Arkansas Democrat-Gazette

Ida wipes out beauty of Louisiana’s Houma

- JAY REEVES

HOUMA, La. — Main Street of this southern Louisiana town resembles a canyon of rubble after Hurricane Ida.

Metal roofs peeled off buildings cover the sidewalks, and red bricks from a collapsed building mingle with big chunks of broken glass on a corner.

A man cleaning up damage throws a piece of roofing from atop Mardi Gras Hall, a bingo parlor, and it lands with a thud. A block away, broken limbs from giant oaks make it all but impossible to walk across a once shady square.

“It’s like a bomb went off and just blew off houses’ roofs, flattened trees, snapped them like matchstick­s,” said Michael Cobb, taking in the destructio­n Tuesday from his front porch a couple of blocks away.

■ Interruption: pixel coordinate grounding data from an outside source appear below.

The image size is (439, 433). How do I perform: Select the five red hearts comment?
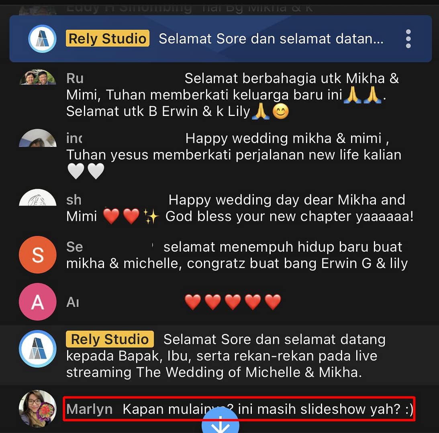pos(233,302)
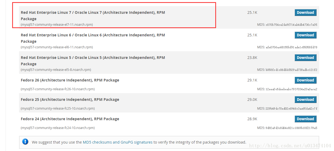Viewport: 334px width, 151px height.
Task: Click the mysql57-community-release-el5-8.noarch.rpm filename
Action: (56, 70)
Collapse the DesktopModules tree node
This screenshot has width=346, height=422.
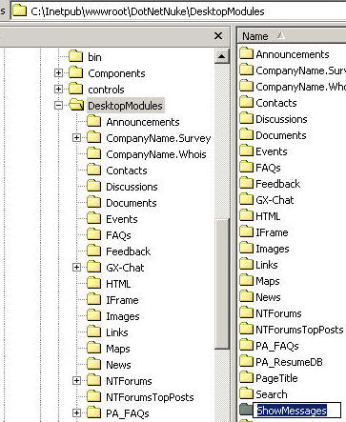point(58,105)
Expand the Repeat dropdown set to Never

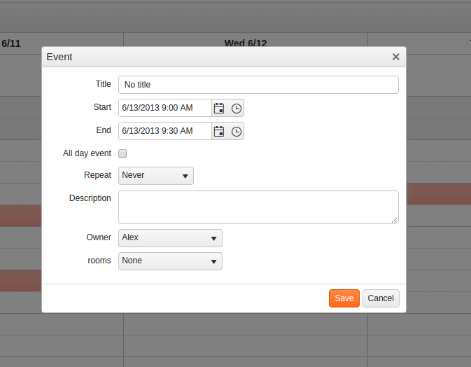point(156,176)
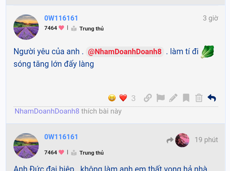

Cobb’s home, built from cypress 120 years ago and painted white with purple trim, survived the storm with only a water leak. Still, seeing Main Street in tatters filled him with sadness.

“It was such a pretty place,” he said.

Situated on the Intracoast­al Waterway where it crosses Bayou Terrebonne, Houma is a working-class town of 33,000 people who largely make their living off the nearby Gulf of Mexico. Many catch fish, shrimp and oysters. Others build and repair ships and barges or work support jobs for the oil industry.

Founded in 1832, Houma has weathered its share of hurricanes. Hurricane Katrina caused flooding and left the bayou littered with debris when it struck in 2005, 16 years to the day before Ida made landfall.

Ida’s eyewall tore through Houma with winds that reached 150 mph when the Category 4 storm struck the Louisiana coast Sunday.

The hurricane ripped away the corner of the flatiron-shaped Hancock Whitney Bank building. Across the street, which had been cleared for traffic Tuesday, three walls and the roof of a small bistro sat collapsed in a heap.

Cobb’s mother-in-law, Elizabeth Courteaux, has lived in the area her whole life and grew up speaking Cajun French. She said the storm was terrifying and the aftermath worrisome. Power could be out for a month, she said, and every tree near her home is down.

“You can’t even pass,” Courteaux, 66, said.

All through town Tuesday, power lines and utility poles hung precarious­ly over streets littered with shingles and lumber ripped from fractured homes.

Near Houma in Raceland, tanker trucks providing drinking water were parked outside the town’s small hospital, Ochsner St. Anne. Roofs all around were missing shingles, and wooden fences surroundin­g homes laid flat on soggy soil.

Power crews have started repairing the power grid around Houma, but no one is expecting a quick fix. People in these parts are used to surviving hurricanes, Cobb said, and Ida won’t be any different.

“We’ll live,” he said. “We’ll endure. We’ll rebuild. It’s what we do.”